### EXERCISE:
In the data below, set down exactly the lines from the one containing "You are a computer-use" up to and including the one containing "Go to attendance(考勤表) heading in navigation". Leave the pictures out.

BEGIN DATA PROVIDED

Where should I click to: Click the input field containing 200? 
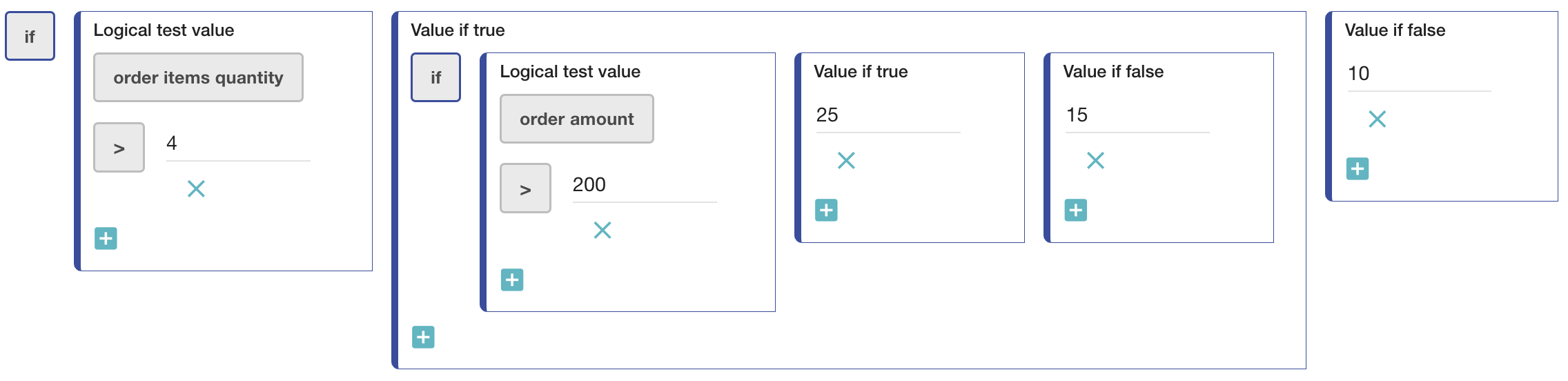[x=644, y=185]
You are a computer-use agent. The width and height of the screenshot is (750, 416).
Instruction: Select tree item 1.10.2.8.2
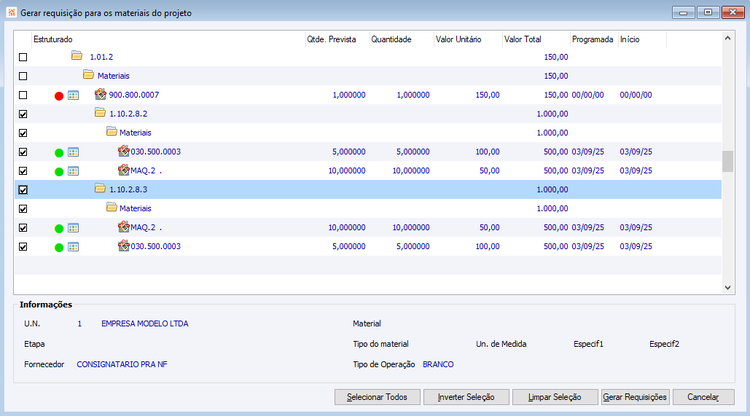pos(128,114)
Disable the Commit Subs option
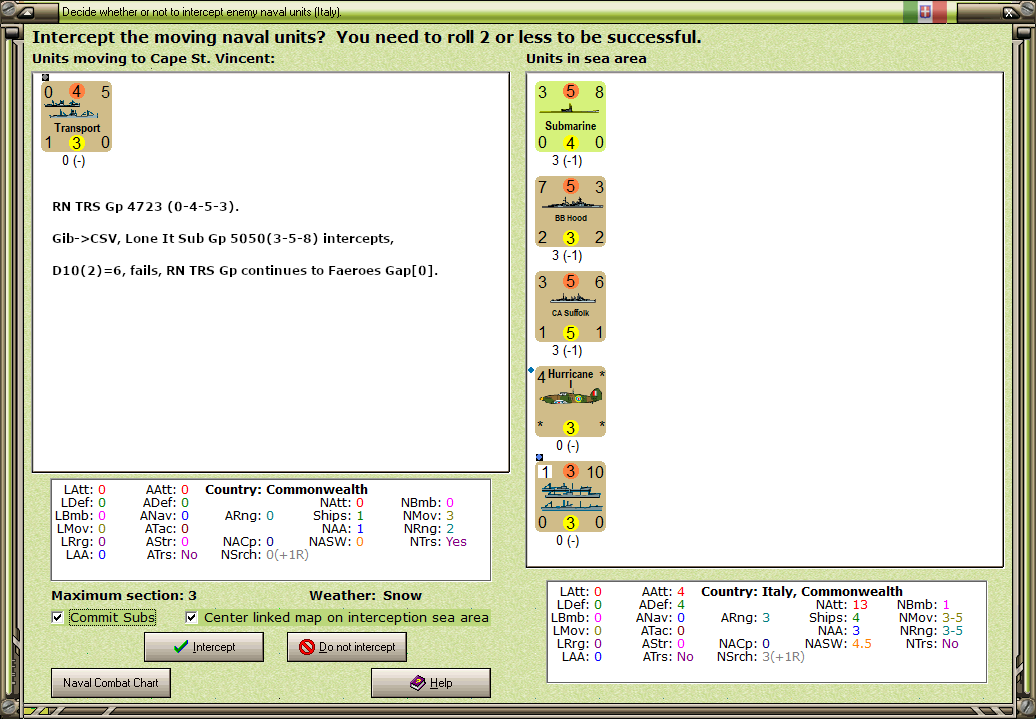This screenshot has width=1036, height=719. coord(57,618)
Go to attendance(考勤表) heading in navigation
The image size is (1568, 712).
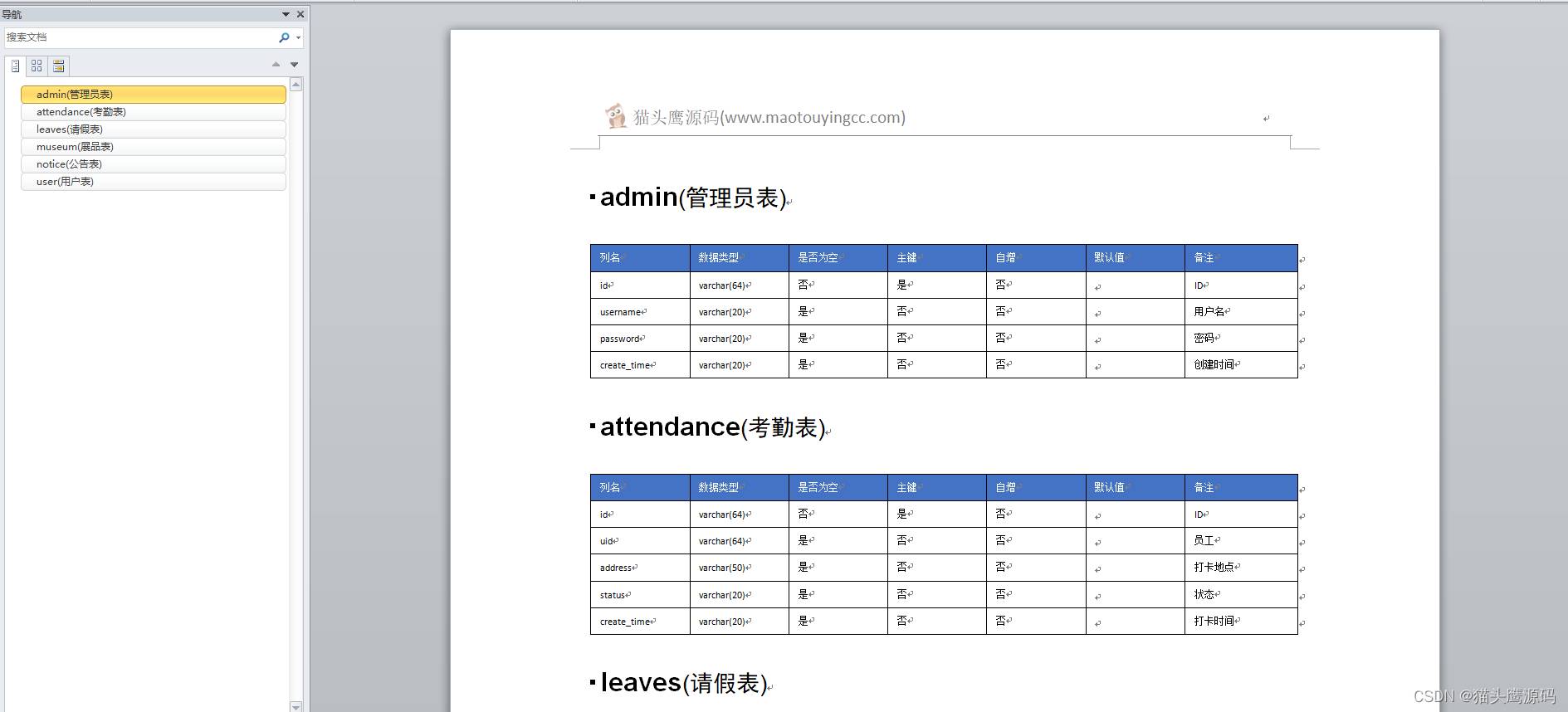[x=154, y=112]
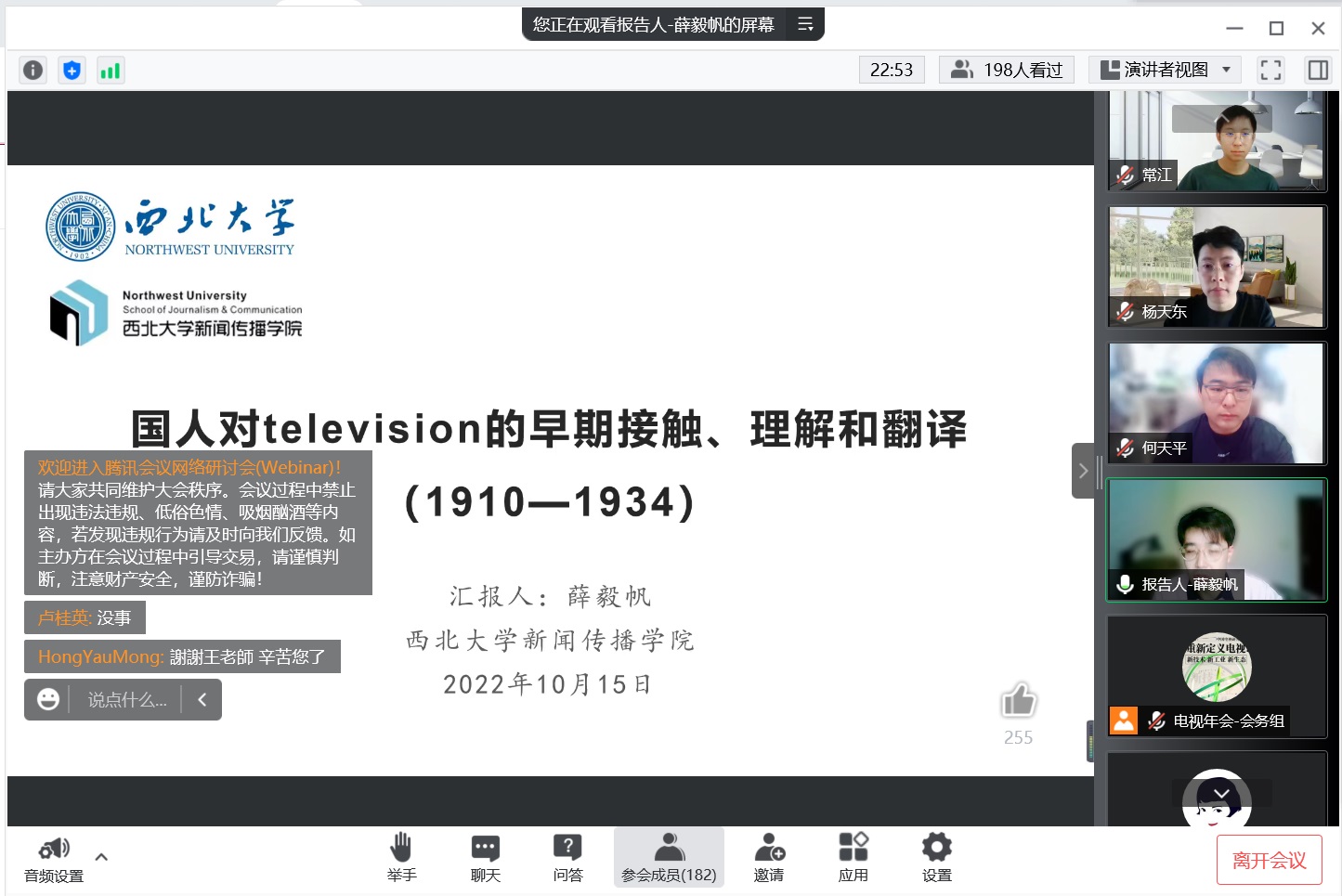Collapse the participant video sidebar
The width and height of the screenshot is (1342, 896).
point(1083,471)
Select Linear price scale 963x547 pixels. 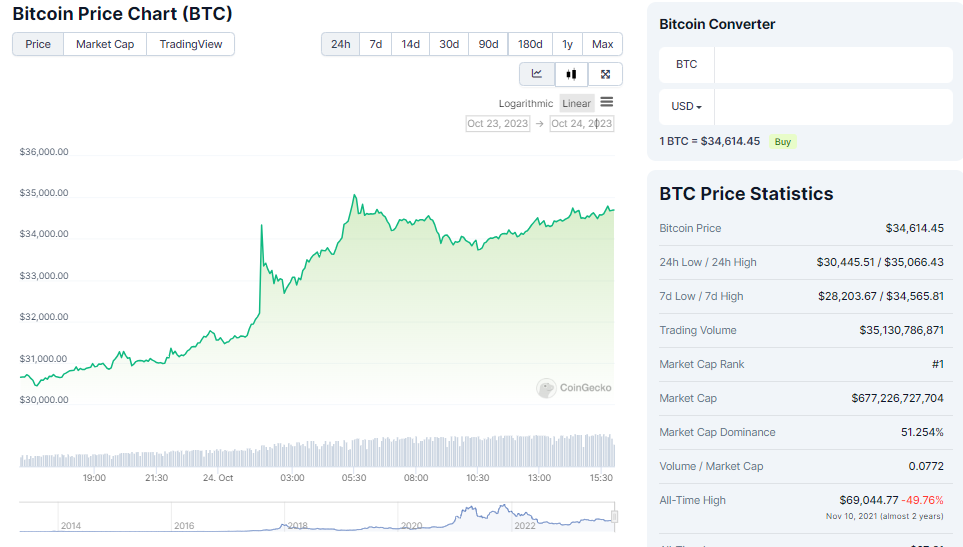click(x=576, y=103)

END DATA PROVIDED

### EXERCISE RESPONSE:
You are a computer-use agent. The width and height of the screenshot is (750, 416).
Instruction: Select tree item 1.10.2.8.2
pos(128,114)
Disable the Commit Subs option
This screenshot has width=1036, height=719. coord(57,618)
Go to attendance(考勤表) heading in navigation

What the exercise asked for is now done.